It was to prevent the NHS from being in this limbo—this silence—that we have brought this debate to the House. Until the Government face up to some of the problems caused by their reorganisation, the NHS will not be able to move forward. In the remainder of my time, I want to focus on two areas—leadership and competition—where uncertainty urgently needs to be removed.

First, on leadership, one of the major flaws of the Health and Social Care Act is that it has created confusion on that most fundamental question of all: who is in charge? Ever since the Act was passed, I have been told of continued tension between Ministers and NHS England. Ministers have repeatedly tried to instruct and overrule, ignoring the independence of NHS England for which they legislated. The problem is that thousands of NHS staff are left receiving mixed messages as to who is in charge.

I want to illustrate that point with reference to the growing crisis in mental health services, which the Secretary of State did not mention once. There are reports of growing problems in accessing mental health care and, in particular, a dangerous shortage of crisis beds. Despite that, NHS England has made a decision on the tariff which will lead to even deeper cuts to mental health care than to the rest of the NHS. This takes the NHS into new territory, because for the first time, as far as I can see, there is a direct contradiction between Department of Health policy and NHS England policy. The Government claim to support parity between mental and physical health, but their NHS policy is actively widening the disparity.

Therefore, in mental health—a policy of growing importance—we have complete confusion. People still look to Ministers to sort it out, but they have legislated themselves into the position of bystanders, shouting on the sidelines with the rest. The care Minister took to Twitter, no less, to vent his disgust at the “outrageous decision” by NHS England. People up and down the land will see that and say, “You’re the Minister! Don’t just tweet—do something about it!” The fact is that Ministers should have the power to enforce their own policy of parity, but in the interim NHS England should reconsider the decision to inflict cuts on a mental health system that is already in severe distress.

In the end, the answer to this uncertainty is simple: the Government should be legislating in this Gracious Speech to correct the flaws of the Health and Social Care Act and restore the Secretary of State’s duty to provide a comprehensive universal service. At a stroke, everyone would know where they stand and who is in charge, restoring grip and leadership in the NHS when it faces one of the most uncertain periods in its history.
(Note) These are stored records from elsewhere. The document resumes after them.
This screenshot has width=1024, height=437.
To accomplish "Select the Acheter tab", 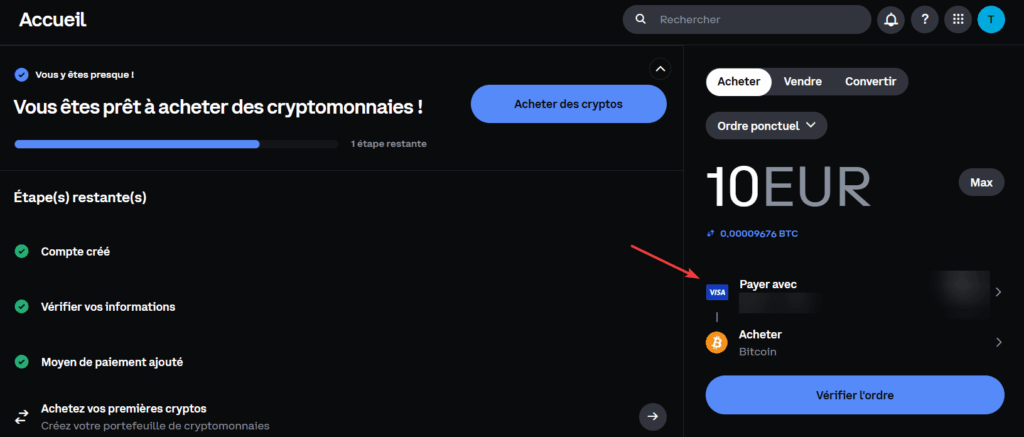I will [x=739, y=82].
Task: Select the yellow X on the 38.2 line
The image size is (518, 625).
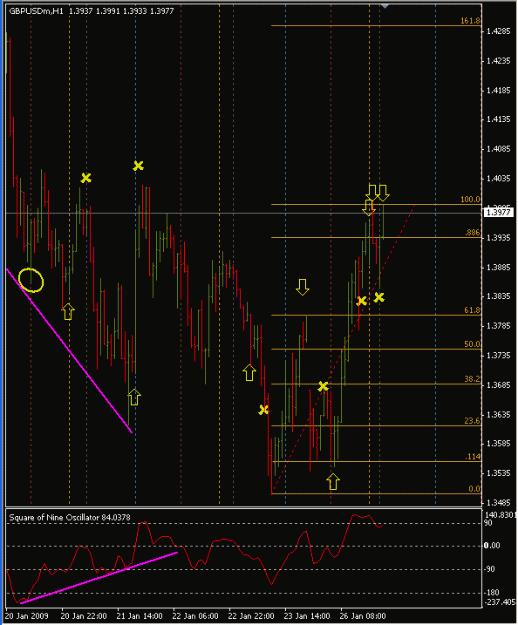Action: pyautogui.click(x=323, y=386)
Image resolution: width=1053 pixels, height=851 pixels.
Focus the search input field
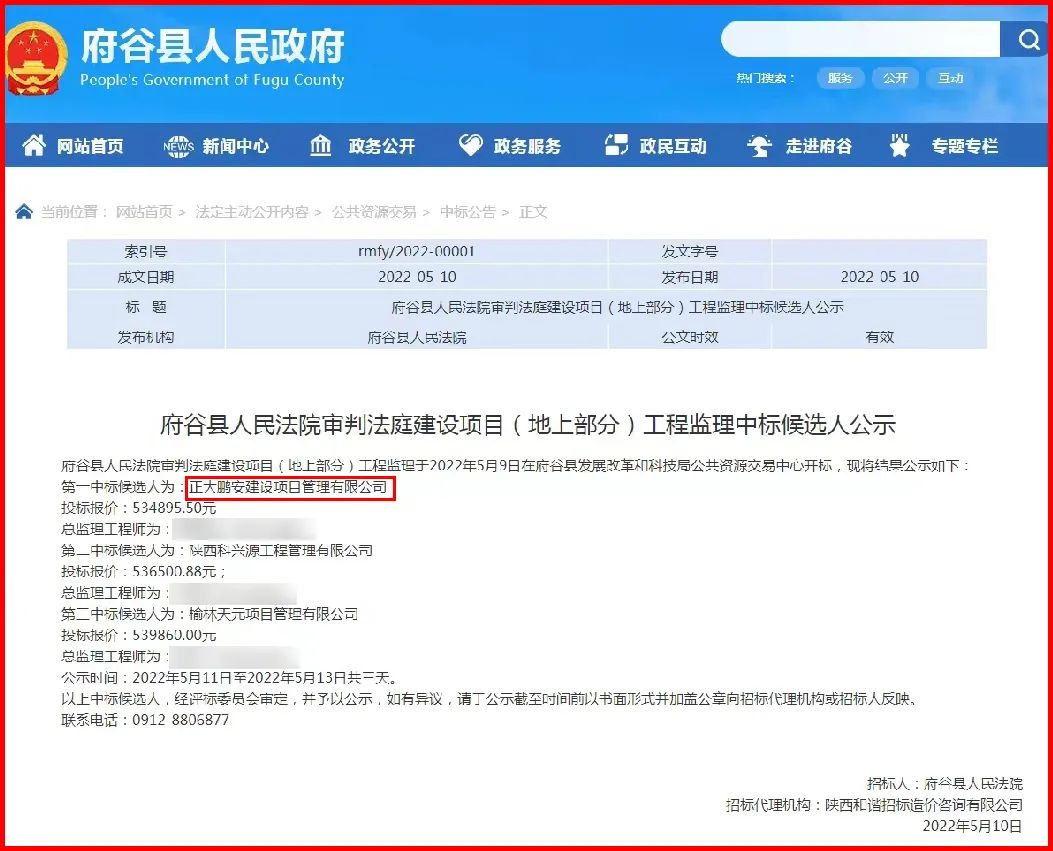point(860,40)
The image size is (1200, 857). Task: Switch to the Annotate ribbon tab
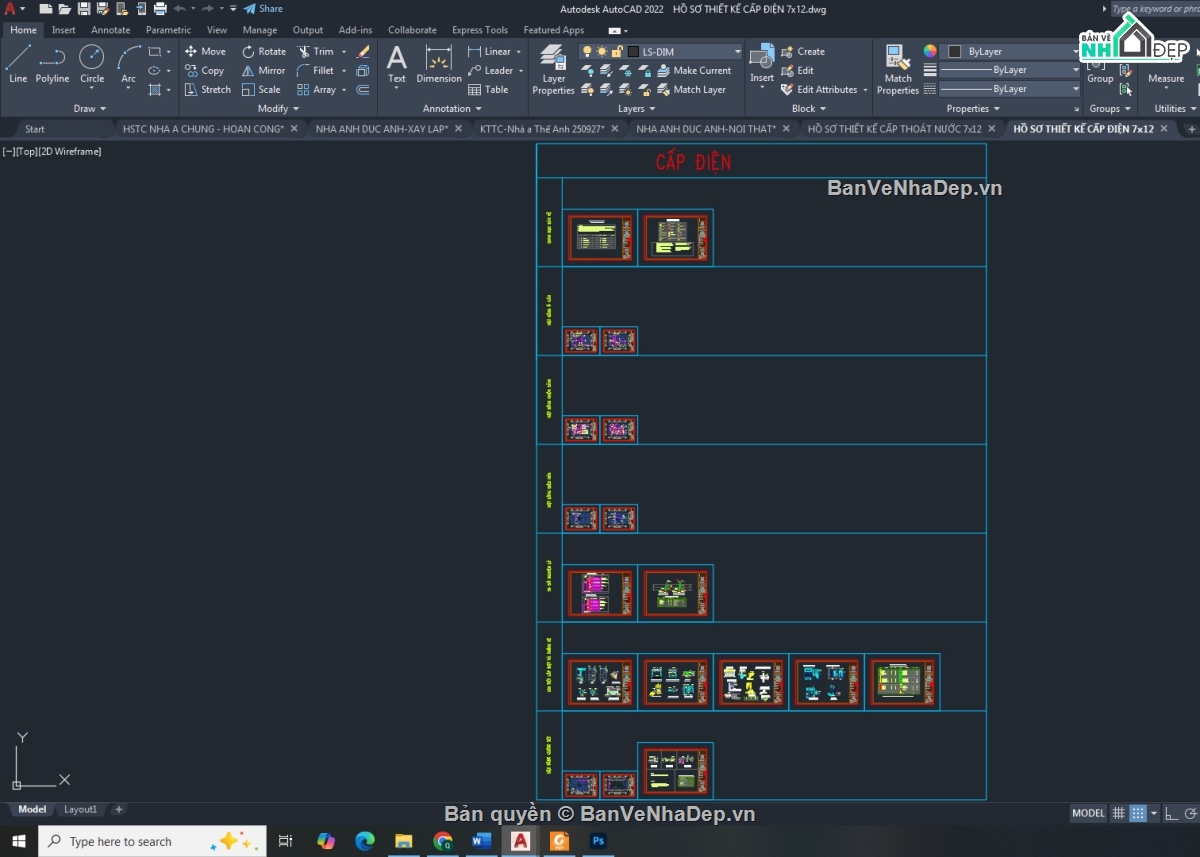110,29
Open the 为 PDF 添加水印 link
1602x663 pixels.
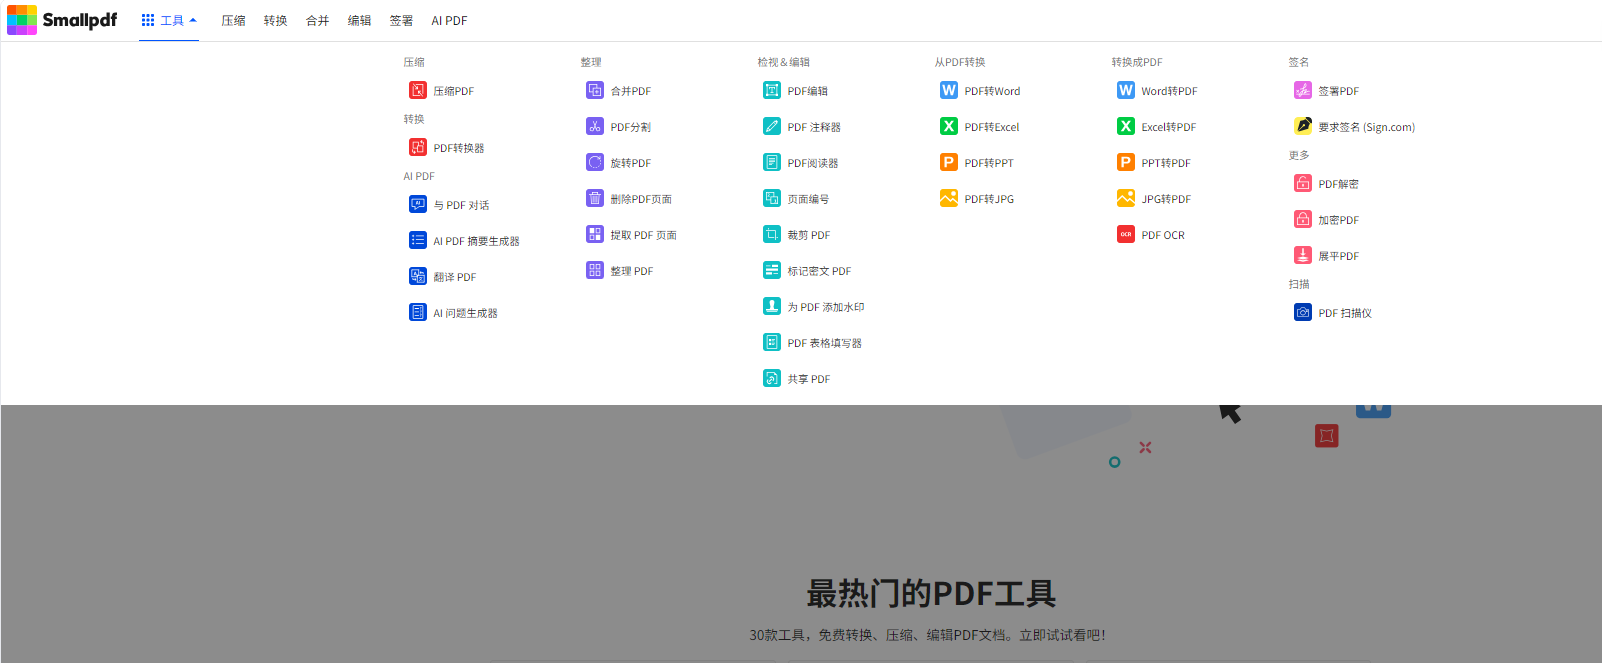[825, 308]
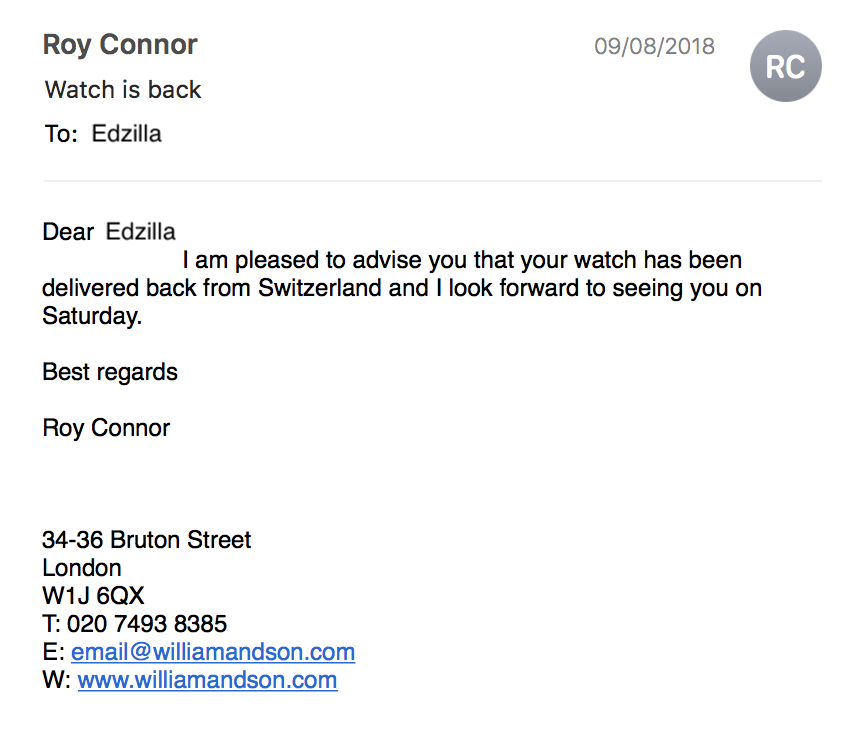
Task: Click the Dear Edzilla greeting line
Action: point(109,232)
The second area about which there is still considerable confusion is that of competition policy. When the Health and Social Care Act was going through, the Government’s mantra was that GPs would decide how best to organise care, but that is not what has happened in practice. Section 75 regulations are forcing commissioners to put services out to competitive tender when they do not think it necessary. That is leading to protracted legal disputes and millions spent on competition lawyers.

The nonsense that the Health and Social Care Act has inflicted on the NHS was plain for all to see last year when the then Competition Commission intervened in the NHS for the first time in its history to prevent collaboration between two NHS hospitals on the grounds that it was “anti-competitive”. What nonsense this is. It was succinctly summed up by the chief executive of the NHS, who said that

“you’ve got competition lawyers all over the place…We are getting bogged down in a morass of competition law causing significant cost in the system and great frustration for people in the service about making change happen. In which case, to make integration happen, we will need to change the law.”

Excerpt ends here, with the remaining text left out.